Similarly, chronic, untreated pain can lead to increased maternal stress, high blood pressure, and poor sleep, all of which can negatively impact pregnancy outcomes. By confirming that acetaminophen is safe, the study ensures that pregnant individuals do not feel forced to endure these conditions without medical intervention out of fear of harming their child.
Broader Impact on Clinical Guidelines and Public Policy
The results of this meta-analysis align with the long-standing guidance of major global health organizations, including the American College of Obstetricians and Gynecologists (ACOG), the Society for Maternal-Fetal Medicine (SMFM), and the UK’s National Health Service (NHS). These organizations have consistently maintained that acetaminophen is the safest pain reliever available for pregnant women, particularly because non-steroidal anti-inflammatory drugs (NSAIDs) like ibuprofen are contraindicated in the later stages of pregnancy due to risks to the fetal heart and kidneys.
Medical professionals anticipate that this study will lead to a stabilization of clinical advice. In recent years, some healthcare providers had become hesitant to recommend acetaminophen, or had caveated their recommendations with so many warnings that patients were left feeling anxious. This comprehensive review provides a solid foundation for doctors to offer clear, confident guidance.
Limitations and Future Research Directions
While the study is the most comprehensive of its kind, the authors acknowledged certain limitations in the existing body of evidence. Many of the sibling studies reviewed did not provide granular data on exactly when during the pregnancy the medication was taken (trimester-specific data), the exact dosage, or the duration of use. Additionally, there was insufficient data to determine if the medication affected male and female fetuses differently.

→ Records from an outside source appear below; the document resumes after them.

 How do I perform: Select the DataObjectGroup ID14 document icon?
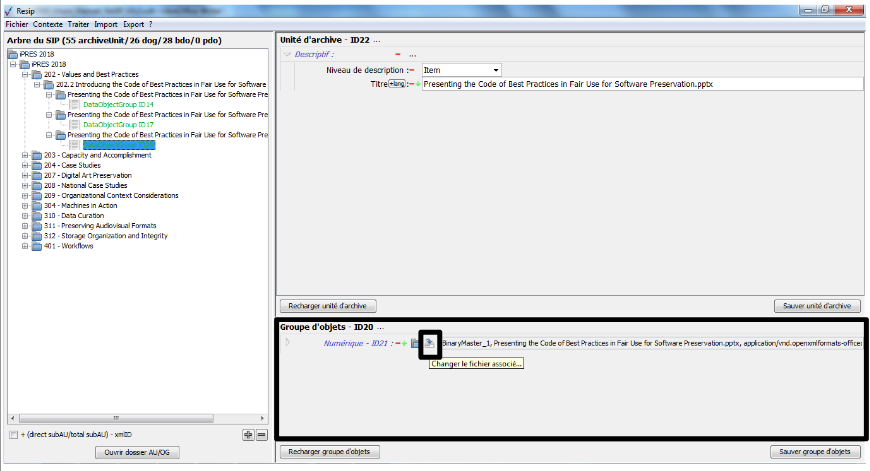tap(75, 104)
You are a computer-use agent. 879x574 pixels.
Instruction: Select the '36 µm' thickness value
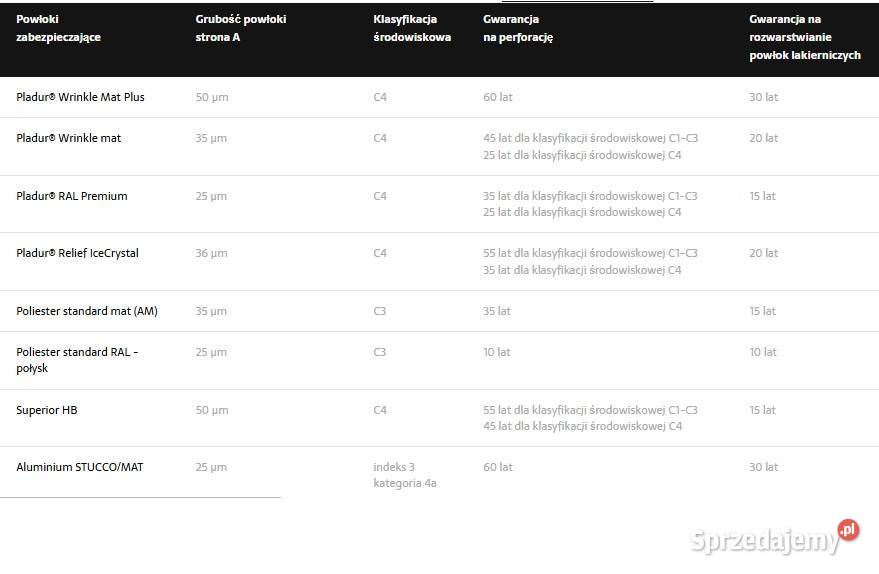click(x=211, y=253)
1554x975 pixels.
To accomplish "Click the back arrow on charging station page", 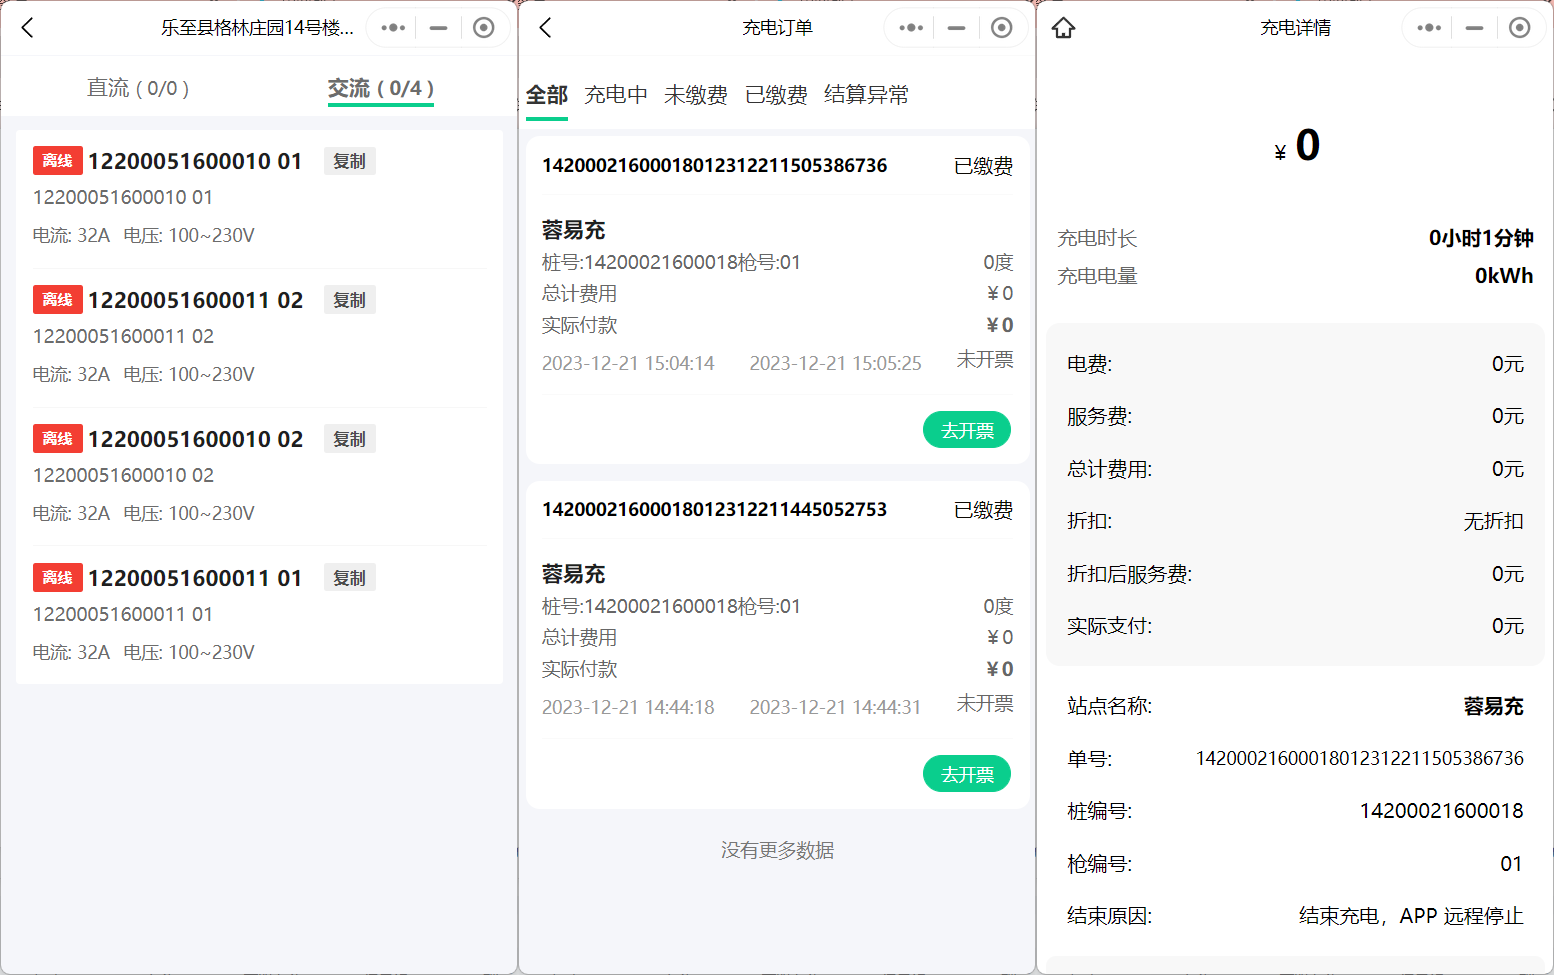I will coord(27,28).
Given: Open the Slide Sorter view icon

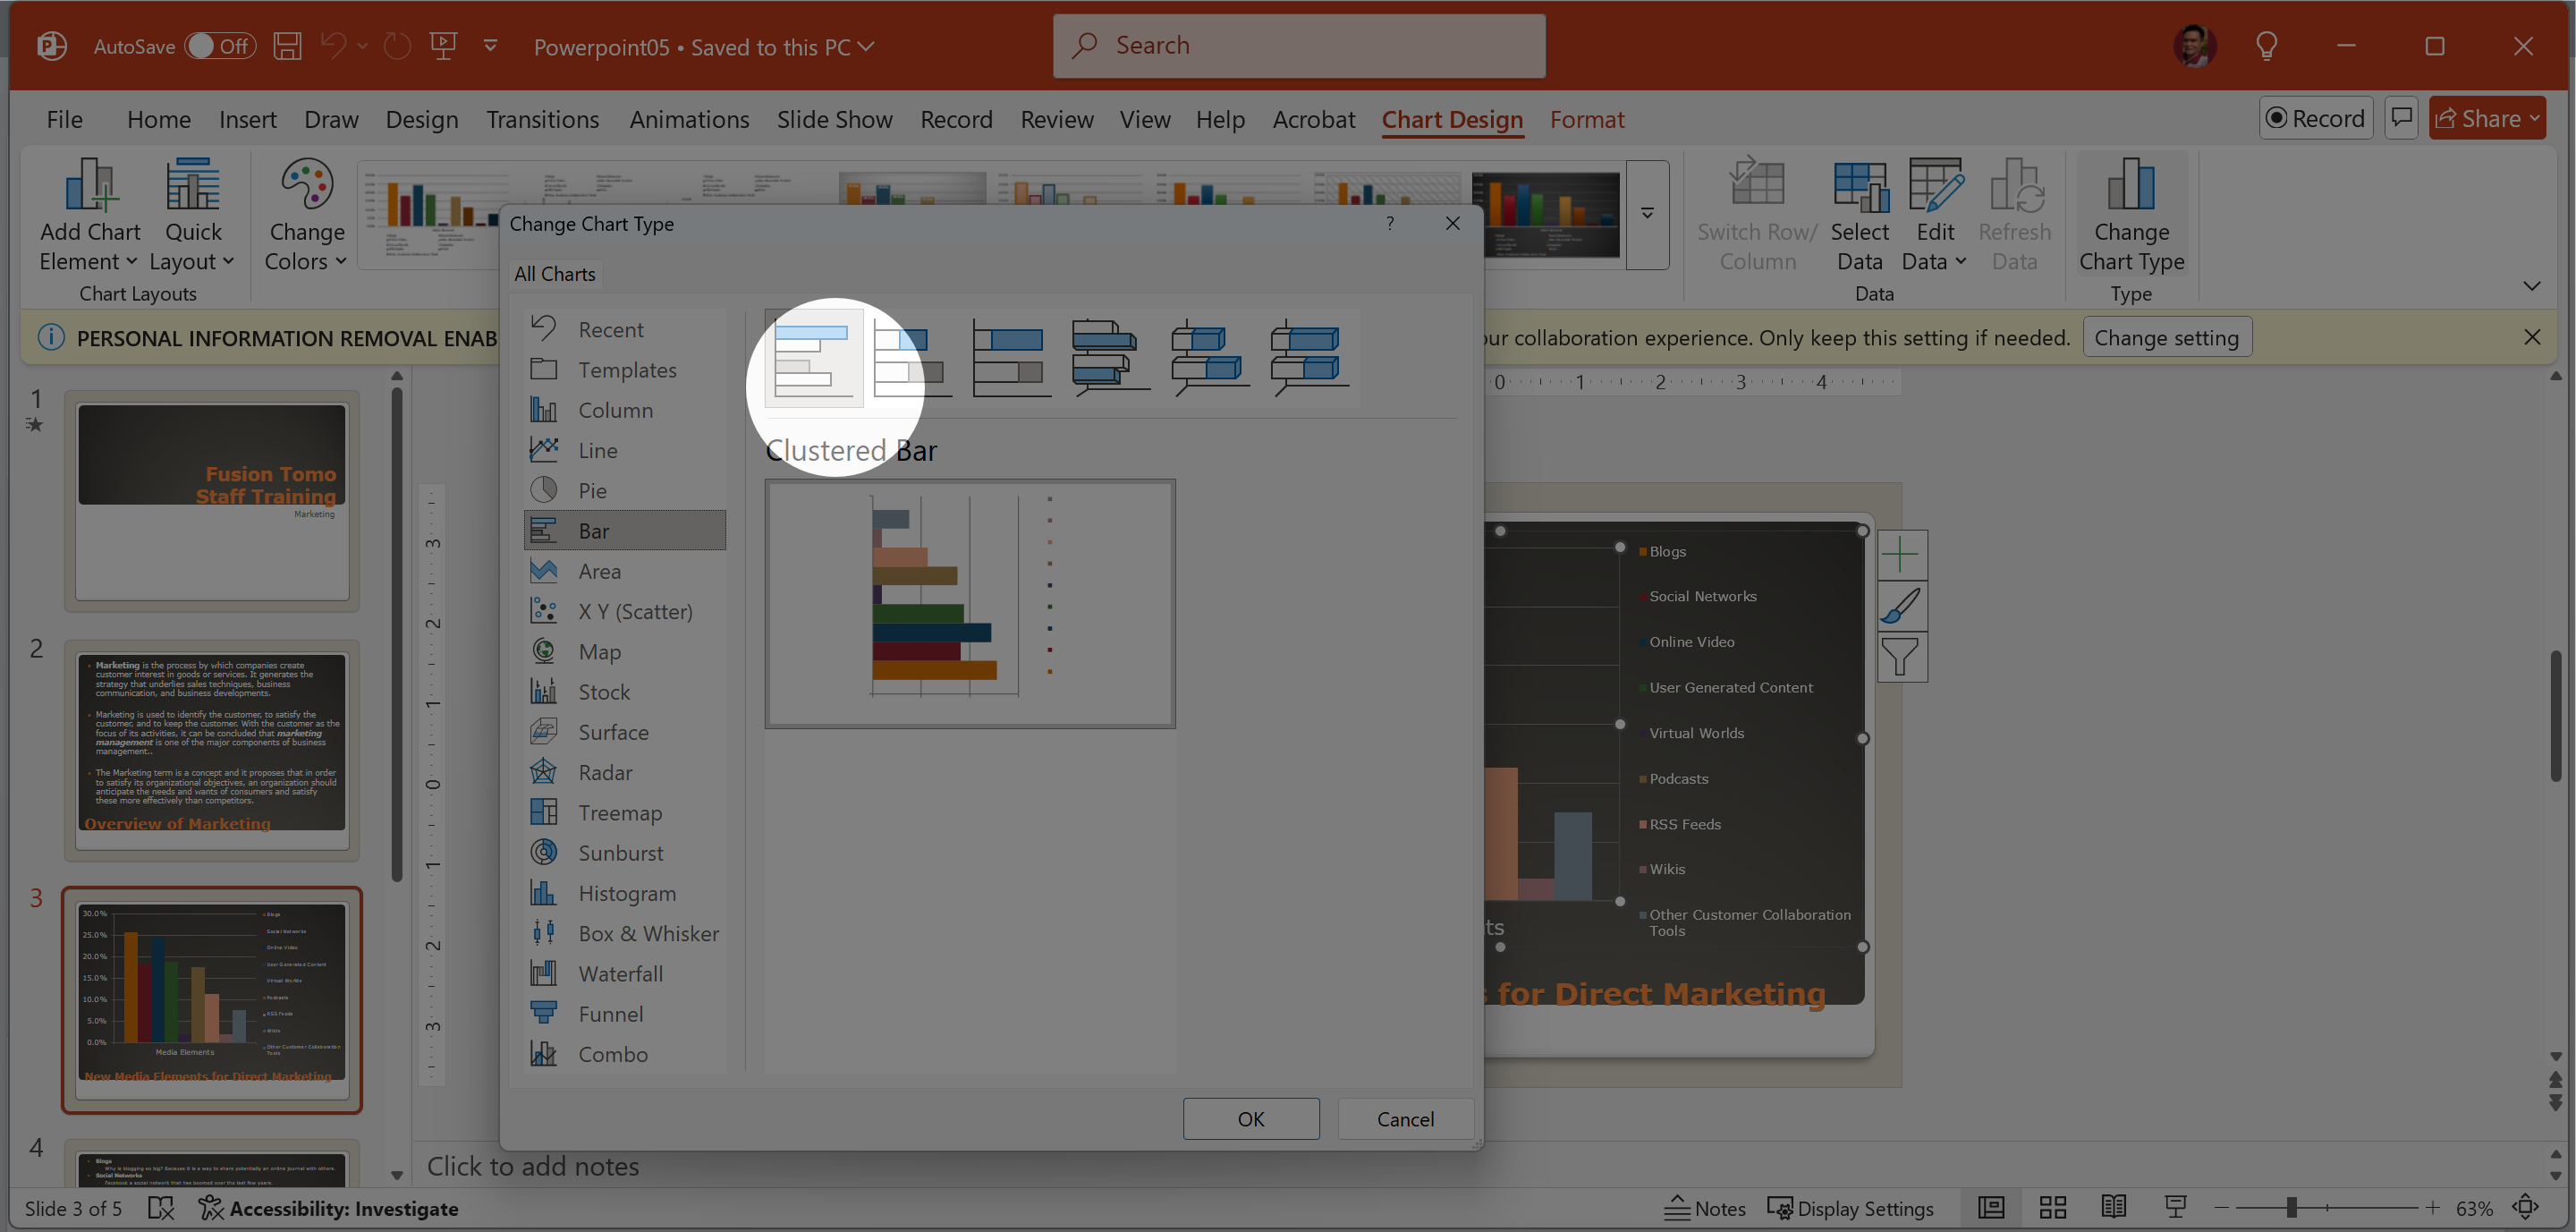Looking at the screenshot, I should (2053, 1208).
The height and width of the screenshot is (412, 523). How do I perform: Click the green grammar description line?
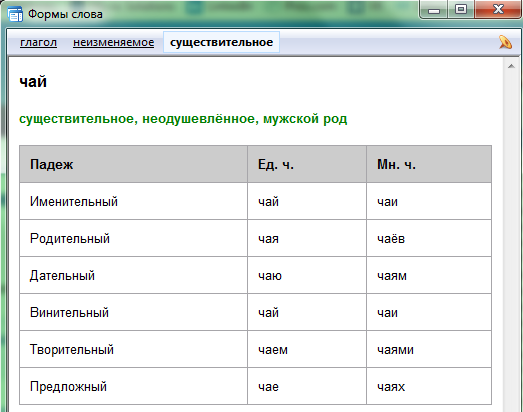(x=183, y=119)
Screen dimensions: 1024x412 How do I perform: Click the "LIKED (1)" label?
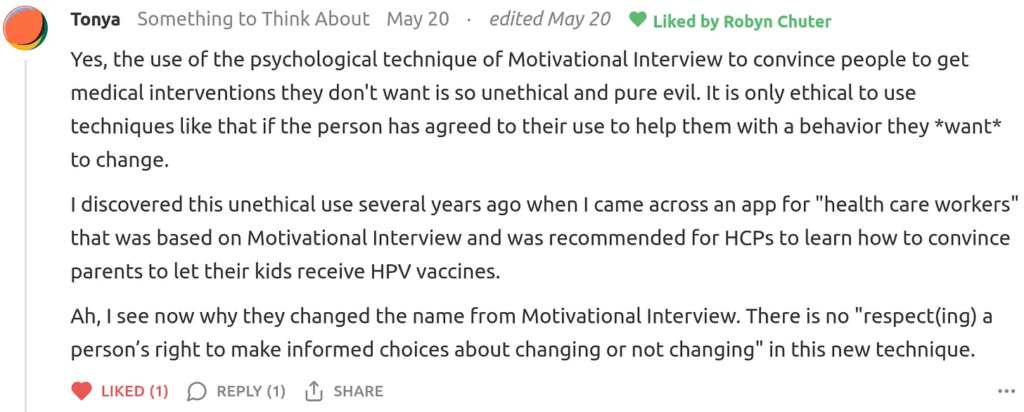pyautogui.click(x=134, y=391)
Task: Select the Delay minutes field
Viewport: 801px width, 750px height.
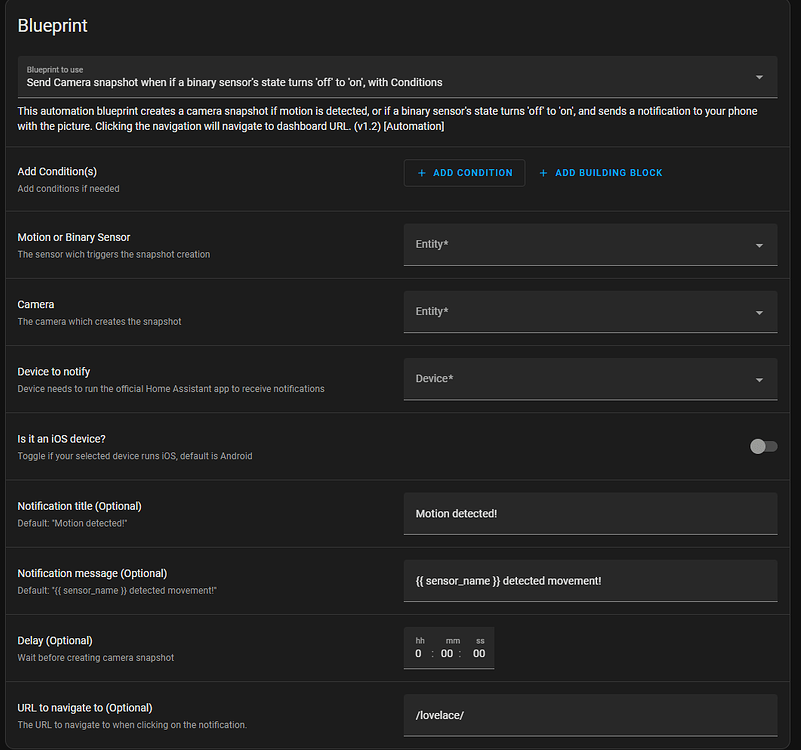Action: point(447,654)
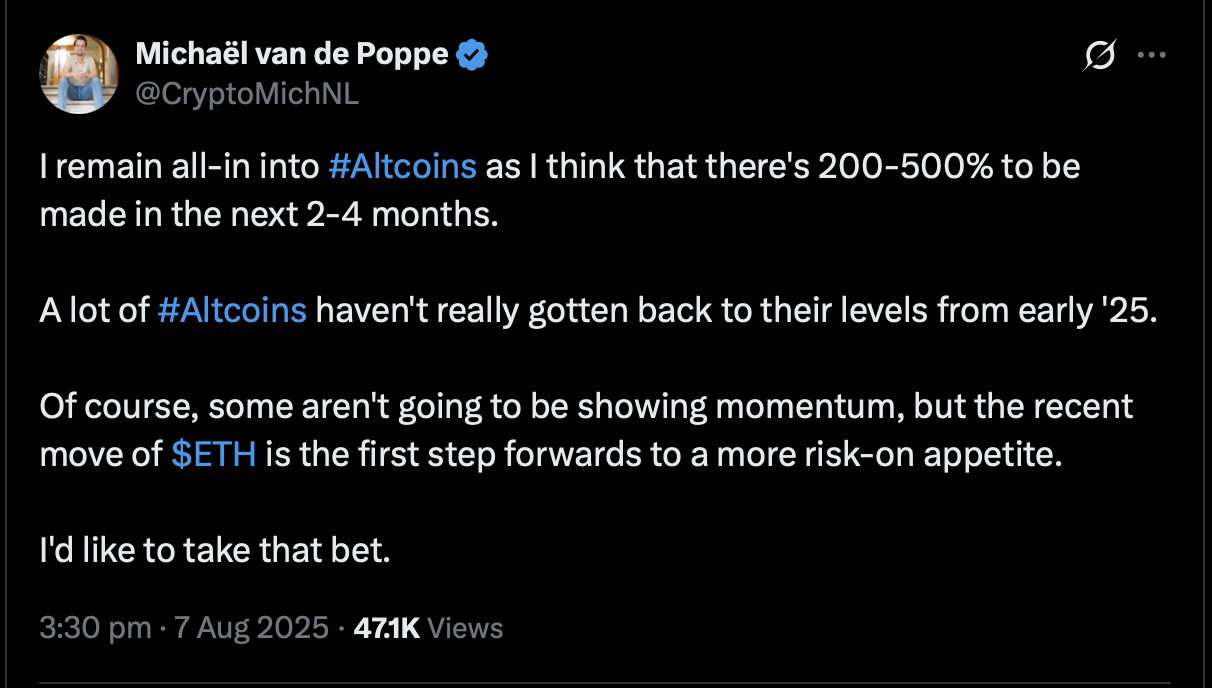Click the blue verified checkmark badge
This screenshot has width=1212, height=688.
[x=472, y=56]
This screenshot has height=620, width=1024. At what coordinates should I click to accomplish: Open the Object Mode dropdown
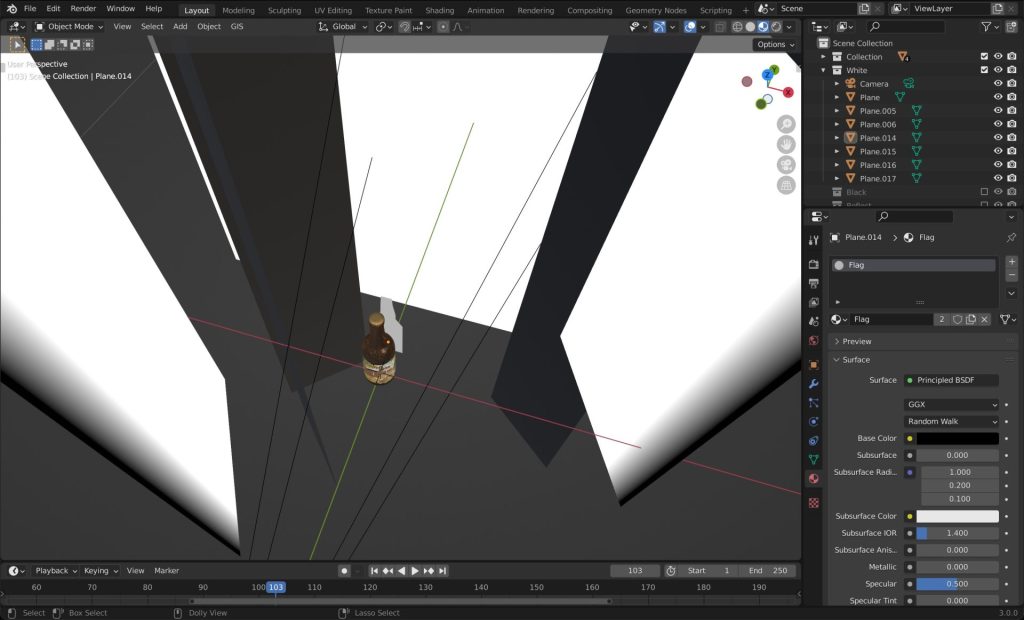coord(70,27)
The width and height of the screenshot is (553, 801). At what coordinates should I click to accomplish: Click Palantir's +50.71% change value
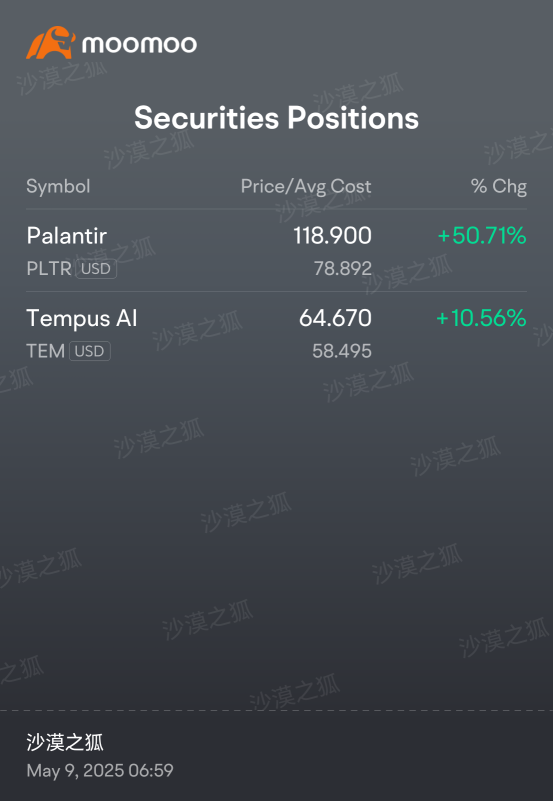(x=482, y=236)
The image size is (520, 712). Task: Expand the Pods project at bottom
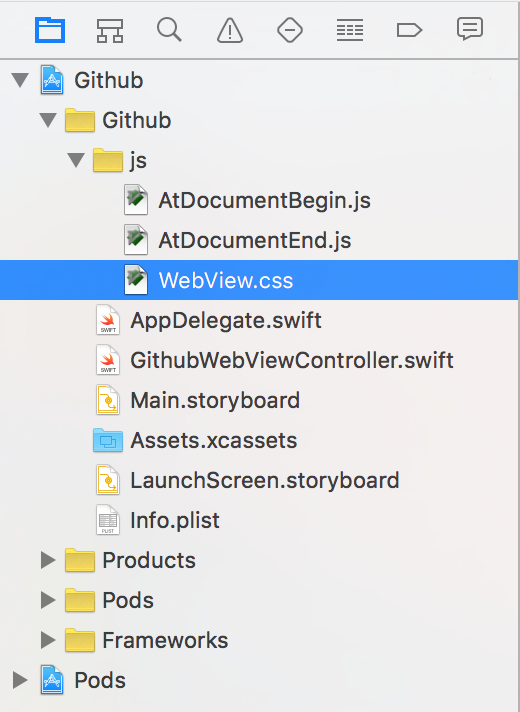tap(20, 680)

"While we can confidently say there is no overall link, more research is needed to understand the nuances of high-frequency versus occasional use," the researchers noted. Future studies that track medication use in real-time through digital logs, rather than relying on retrospective surveys, may help fill these remaining gaps.
Conclusion: Reaffirming Maternal Health Safety
The publication of this review in The Lancet Obstetrics, Gynaecology & Women’s Health marks a pivotal moment in maternal-fetal medicine. By debunking the purported link between acetaminophen and neurodevelopmental disorders through the use of high-quality sibling data, the researchers have restored confidence in a critical tool for prenatal care.
For the millions of people who experience pain or fever during pregnancy each year, the conclusion is one of reassurance: acetaminophen, when used as directed by healthcare providers, remains a safe and effective option. As the medical community moves forward, the focus can return to ensuring that pregnant patients receive timely and effective treatment for their symptoms, supported by the highest level of scientific evidence.